The record in the instant case clearly demonstrates that Slater’s application process with the County occurred after Slater had been hired by the District as a security guard. The parties do not dispute that Sheriff Powell interviewed Slater numerous times, performed a background investigation, and approved Slater’s application for the position of deputy sheriff after Slater underwent a physical at the behest of the County. Also, Slater testified that his employment with the District was not contingent upon him becoming a commissioned deputy sheriff with the County. It is significant that Powell testified that he viewed the application process seriously, that he had the power to approve or deny an application for deputy sheriff, and that he could revoke a deputy sheriffs commission if he determined the deputy was acting in an unprofessional manner.

Slater was aware of the arrangement between the County and the District. The fact that Slater did not receive a monetary benefit from the County is simply not dispositive. The County received the benefit of extra law enforcement in areas outside of the District while the District received the benefit of law enforcement within the District. Slater also benefitted through an increase in the pay he received from the District. Clearly, these facts demonstrate that Slater and the County entered into an express or implied contract for hire. Next, there is no disagreement that Slater received his injury while responding to a law-enforcement call from the County’s dispatcher at a time when he was not performing employment services for the District. Because Slater responded during his non-working hours to a call from the County that directed him to investigate a matter located in the County and outside of the District, it is plain that the District received no direct benefit from Slater’s law-enforcement activity when his injury occurred.

The County had the right to control Slater’s activity while he served in the capacity of a commissioned deputy sheriff outside the District as evidenced by the testimony of Slater and Sheriff Powell.

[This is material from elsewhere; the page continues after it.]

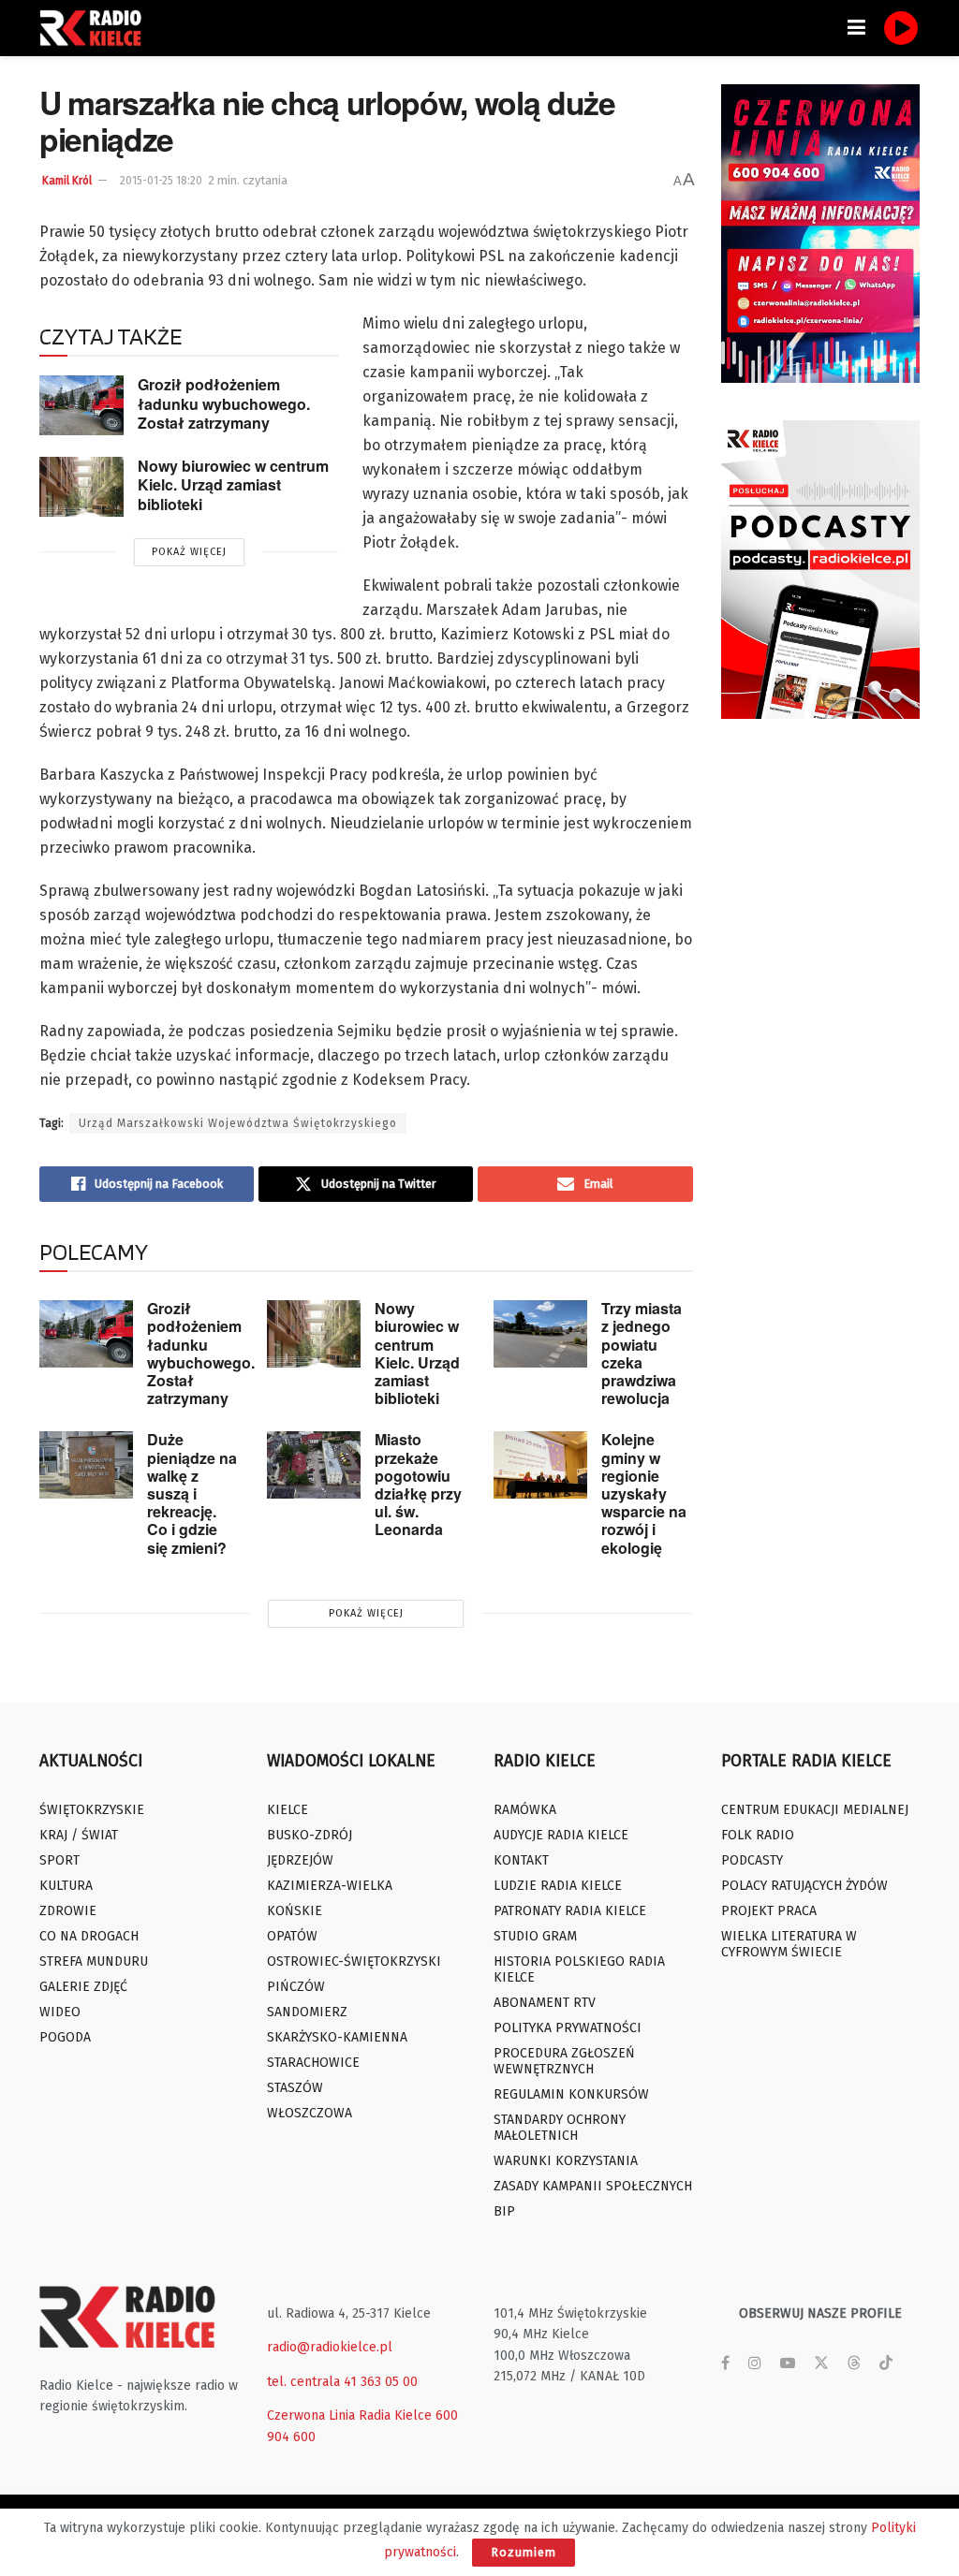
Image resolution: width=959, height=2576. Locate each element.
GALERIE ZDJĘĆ (83, 1987)
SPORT (59, 1860)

Slater testified that the ranking officer within the sheriff’s department had the power to control the activities associated with every response call that took place in the County. Powell corroborated Slater’s testimony, and also testified that he retained the ability to revoke the commission of a deputy sheriff if necessary.

Óur standard of review is not whether we would have reached a different conclusion from the Commission based on the facts before the Commission, but whether substantial evidence exists to support the Commission’s decision. The Commission’s decision is supported by substantial evidence and I would affirm. I see no reason to treat Slater different from a leased employee who suffers an injury while working for the employer who procured his labor from a leasing company. The majority, unfortunately, has elevated the factor deemed least important — whether Slater was on the County payroll — as controlling. The better approach is to decide the case based on whose interest Slater was directly serving when injured. Like the Commission, I believe that the record plainly shows that the County was being served. Thus, it should pay the workers’ compensation benefits associated with that service.